(DATA SUPPLIED)

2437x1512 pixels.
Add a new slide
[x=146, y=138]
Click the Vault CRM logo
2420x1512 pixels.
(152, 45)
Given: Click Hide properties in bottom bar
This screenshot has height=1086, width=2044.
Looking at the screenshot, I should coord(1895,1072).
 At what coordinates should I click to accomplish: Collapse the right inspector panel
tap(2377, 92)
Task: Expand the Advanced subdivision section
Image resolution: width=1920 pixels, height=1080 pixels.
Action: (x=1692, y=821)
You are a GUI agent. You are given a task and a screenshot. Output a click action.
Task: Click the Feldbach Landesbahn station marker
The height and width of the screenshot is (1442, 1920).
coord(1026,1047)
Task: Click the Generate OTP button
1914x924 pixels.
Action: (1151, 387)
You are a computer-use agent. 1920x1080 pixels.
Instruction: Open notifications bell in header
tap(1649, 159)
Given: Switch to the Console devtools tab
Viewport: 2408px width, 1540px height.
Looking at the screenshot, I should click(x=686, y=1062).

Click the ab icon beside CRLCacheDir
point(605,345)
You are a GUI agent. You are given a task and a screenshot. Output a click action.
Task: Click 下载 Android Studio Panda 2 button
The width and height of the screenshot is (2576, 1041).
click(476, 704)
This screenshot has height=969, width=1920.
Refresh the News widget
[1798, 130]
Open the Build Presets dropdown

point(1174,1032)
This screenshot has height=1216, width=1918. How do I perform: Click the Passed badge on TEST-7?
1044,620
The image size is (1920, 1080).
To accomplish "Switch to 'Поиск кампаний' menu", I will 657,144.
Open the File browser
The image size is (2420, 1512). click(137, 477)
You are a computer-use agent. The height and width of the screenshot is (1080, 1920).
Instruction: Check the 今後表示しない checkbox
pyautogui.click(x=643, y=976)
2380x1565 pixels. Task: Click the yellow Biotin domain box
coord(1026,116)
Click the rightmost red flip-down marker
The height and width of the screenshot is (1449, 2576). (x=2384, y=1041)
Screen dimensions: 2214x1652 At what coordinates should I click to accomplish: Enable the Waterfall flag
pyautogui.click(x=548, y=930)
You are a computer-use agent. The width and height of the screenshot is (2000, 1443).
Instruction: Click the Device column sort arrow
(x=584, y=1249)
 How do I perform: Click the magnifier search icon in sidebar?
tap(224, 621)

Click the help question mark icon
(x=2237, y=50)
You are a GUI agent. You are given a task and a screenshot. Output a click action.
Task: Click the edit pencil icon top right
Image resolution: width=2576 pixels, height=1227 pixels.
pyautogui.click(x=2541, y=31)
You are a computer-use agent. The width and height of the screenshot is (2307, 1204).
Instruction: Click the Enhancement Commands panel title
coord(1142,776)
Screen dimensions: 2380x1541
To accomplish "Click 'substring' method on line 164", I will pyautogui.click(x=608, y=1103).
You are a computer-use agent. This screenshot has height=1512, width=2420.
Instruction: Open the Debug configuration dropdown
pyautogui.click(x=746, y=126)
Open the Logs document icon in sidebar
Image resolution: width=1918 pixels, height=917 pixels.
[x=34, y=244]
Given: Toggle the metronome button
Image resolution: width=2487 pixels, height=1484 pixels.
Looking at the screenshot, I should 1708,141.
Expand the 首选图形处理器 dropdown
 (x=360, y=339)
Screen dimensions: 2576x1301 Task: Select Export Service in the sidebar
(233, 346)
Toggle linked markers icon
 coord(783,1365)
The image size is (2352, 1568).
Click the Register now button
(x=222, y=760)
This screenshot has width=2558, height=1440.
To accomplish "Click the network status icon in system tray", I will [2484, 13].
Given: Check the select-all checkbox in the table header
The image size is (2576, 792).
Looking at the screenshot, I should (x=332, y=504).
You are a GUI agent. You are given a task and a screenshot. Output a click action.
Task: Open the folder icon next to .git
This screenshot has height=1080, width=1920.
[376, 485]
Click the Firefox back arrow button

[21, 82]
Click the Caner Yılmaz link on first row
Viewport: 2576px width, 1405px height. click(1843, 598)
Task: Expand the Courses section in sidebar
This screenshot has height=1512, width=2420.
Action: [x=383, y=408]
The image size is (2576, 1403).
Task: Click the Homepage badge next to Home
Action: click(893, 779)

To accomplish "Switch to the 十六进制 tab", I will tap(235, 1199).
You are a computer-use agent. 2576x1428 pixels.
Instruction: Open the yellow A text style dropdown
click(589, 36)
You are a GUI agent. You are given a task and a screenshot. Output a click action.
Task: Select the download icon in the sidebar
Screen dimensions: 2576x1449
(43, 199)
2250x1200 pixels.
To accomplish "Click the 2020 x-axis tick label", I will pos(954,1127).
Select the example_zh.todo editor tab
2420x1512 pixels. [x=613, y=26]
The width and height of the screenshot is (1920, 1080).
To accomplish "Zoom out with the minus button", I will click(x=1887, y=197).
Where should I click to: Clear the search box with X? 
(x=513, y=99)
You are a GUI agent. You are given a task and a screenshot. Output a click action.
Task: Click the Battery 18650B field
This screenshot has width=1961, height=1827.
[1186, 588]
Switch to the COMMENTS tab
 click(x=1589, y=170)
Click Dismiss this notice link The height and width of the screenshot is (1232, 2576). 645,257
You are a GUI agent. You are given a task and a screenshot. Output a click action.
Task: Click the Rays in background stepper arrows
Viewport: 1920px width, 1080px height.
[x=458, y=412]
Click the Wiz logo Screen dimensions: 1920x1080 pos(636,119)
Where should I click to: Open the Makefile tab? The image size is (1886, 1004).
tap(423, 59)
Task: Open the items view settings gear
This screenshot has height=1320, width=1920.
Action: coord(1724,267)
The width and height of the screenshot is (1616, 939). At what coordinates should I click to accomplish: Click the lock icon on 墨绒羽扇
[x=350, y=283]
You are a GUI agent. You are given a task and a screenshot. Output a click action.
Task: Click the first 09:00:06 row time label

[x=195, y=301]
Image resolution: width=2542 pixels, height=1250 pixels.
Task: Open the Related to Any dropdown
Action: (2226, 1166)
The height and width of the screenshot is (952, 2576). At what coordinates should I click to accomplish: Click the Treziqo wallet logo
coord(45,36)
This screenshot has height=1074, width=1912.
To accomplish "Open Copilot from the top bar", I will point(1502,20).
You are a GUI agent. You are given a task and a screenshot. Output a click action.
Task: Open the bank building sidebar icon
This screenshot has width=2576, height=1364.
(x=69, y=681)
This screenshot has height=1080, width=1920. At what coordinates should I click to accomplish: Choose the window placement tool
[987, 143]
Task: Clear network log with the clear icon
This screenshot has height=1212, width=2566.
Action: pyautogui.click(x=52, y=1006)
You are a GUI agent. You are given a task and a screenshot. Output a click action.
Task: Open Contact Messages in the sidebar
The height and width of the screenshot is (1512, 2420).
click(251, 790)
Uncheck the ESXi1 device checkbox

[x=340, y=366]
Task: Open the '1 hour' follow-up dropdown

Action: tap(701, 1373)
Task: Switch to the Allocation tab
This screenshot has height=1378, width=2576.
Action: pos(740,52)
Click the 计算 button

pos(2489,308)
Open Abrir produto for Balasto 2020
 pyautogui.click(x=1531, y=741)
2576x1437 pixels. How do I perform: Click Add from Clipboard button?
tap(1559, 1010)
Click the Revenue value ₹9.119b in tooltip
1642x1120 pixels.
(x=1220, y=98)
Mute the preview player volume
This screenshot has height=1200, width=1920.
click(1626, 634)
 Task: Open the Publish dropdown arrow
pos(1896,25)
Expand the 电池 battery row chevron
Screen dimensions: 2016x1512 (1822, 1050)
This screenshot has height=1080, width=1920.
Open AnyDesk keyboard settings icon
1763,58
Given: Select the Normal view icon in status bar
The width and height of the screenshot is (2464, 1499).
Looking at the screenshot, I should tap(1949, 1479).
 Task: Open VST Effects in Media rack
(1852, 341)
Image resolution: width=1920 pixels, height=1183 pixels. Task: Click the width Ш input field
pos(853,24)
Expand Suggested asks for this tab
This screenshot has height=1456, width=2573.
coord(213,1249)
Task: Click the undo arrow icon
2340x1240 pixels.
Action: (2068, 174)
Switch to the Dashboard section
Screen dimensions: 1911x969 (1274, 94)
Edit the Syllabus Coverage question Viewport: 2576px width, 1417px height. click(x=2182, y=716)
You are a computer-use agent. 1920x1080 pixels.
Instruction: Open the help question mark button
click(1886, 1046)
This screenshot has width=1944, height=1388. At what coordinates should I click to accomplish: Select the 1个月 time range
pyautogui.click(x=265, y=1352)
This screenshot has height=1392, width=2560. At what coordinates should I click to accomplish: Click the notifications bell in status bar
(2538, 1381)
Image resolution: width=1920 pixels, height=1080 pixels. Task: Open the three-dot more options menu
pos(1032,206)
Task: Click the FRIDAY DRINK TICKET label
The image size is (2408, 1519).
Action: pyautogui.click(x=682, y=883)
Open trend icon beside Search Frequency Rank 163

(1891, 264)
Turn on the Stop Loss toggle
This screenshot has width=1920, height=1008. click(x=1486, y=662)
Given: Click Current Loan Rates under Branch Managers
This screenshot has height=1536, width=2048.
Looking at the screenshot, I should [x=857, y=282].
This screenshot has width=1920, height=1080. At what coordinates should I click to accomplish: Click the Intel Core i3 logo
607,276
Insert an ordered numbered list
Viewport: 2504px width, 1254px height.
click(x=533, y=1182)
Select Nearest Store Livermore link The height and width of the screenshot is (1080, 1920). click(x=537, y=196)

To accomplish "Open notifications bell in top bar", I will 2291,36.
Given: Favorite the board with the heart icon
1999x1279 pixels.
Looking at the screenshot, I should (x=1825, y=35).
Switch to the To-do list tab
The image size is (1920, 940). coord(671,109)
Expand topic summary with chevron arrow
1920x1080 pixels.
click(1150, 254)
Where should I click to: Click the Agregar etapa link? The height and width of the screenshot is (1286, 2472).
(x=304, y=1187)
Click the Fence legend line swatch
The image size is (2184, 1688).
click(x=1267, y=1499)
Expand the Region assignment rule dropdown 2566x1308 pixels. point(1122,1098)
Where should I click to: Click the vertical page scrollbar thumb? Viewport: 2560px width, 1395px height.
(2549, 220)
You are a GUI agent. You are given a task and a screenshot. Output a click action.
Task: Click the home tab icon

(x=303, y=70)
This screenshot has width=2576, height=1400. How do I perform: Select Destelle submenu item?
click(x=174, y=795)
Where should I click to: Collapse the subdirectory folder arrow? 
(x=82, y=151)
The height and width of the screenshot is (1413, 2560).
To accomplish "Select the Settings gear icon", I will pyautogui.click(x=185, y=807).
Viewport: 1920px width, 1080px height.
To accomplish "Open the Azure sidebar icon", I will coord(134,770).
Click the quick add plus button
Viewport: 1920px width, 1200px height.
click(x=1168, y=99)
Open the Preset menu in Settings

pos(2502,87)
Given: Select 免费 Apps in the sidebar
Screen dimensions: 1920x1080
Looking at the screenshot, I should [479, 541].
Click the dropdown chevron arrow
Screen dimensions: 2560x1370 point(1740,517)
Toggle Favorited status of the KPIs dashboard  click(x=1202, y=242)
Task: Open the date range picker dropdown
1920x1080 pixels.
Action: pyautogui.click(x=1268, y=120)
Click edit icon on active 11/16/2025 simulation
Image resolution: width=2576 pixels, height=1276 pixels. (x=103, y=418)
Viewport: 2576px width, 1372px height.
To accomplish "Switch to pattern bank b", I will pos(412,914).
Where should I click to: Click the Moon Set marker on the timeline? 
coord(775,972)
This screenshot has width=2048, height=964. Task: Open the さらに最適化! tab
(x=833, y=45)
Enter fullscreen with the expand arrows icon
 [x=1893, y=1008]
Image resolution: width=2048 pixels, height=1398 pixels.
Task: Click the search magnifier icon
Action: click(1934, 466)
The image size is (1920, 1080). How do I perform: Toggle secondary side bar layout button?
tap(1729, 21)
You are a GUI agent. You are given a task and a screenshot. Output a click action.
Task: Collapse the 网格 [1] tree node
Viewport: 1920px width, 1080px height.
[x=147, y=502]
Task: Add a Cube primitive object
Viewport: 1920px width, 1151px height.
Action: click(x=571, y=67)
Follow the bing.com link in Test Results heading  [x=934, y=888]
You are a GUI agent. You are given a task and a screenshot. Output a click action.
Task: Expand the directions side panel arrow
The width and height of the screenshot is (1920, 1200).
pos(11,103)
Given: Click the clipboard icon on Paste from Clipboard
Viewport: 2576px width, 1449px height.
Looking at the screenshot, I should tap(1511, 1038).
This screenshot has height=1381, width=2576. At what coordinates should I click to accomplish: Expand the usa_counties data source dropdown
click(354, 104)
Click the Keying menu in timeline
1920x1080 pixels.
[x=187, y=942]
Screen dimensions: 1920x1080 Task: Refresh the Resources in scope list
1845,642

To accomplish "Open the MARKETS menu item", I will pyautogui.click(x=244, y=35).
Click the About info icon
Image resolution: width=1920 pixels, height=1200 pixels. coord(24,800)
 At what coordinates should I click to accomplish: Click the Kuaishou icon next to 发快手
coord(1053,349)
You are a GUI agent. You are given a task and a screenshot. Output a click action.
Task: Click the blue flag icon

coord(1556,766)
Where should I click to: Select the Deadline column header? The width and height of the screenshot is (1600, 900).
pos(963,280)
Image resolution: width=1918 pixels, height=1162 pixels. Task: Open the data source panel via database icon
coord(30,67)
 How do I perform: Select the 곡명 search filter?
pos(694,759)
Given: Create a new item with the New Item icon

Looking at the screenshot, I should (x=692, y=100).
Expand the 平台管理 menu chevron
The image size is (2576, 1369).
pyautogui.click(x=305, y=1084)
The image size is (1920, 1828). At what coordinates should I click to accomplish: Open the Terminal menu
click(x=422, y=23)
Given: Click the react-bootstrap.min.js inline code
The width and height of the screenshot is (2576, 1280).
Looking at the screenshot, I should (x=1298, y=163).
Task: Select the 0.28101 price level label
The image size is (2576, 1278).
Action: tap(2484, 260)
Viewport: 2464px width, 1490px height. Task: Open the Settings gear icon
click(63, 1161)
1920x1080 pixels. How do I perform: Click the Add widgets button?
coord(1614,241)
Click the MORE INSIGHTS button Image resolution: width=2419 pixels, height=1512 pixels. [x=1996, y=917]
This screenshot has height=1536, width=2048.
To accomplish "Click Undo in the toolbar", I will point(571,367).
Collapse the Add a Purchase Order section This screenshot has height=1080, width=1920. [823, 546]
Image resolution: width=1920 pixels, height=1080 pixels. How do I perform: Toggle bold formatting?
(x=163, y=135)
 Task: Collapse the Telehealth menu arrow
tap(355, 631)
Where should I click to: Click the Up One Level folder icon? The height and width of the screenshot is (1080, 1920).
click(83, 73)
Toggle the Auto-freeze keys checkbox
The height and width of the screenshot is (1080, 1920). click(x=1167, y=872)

(End DATA SUPPLIED)

# WHAT IS EXPECTED
Look above for the line with "2250x1200 pixels." and the line with "Task: Click the Battery 18650B field". Retype those two lines and every line between them exactly, adding nothing.

# EXERCISE ANSWER
2250x1200 pixels.
To accomplish "Click the 2020 x-axis tick label", I will pos(954,1127).
Select the example_zh.todo editor tab
2420x1512 pixels. [x=613, y=26]
The width and height of the screenshot is (1920, 1080).
To accomplish "Zoom out with the minus button", I will click(x=1887, y=197).
Where should I click to: Clear the search box with X? 
(x=513, y=99)
You are a GUI agent. You are given a task and a screenshot. Output a click action.
Task: Click the Battery 18650B field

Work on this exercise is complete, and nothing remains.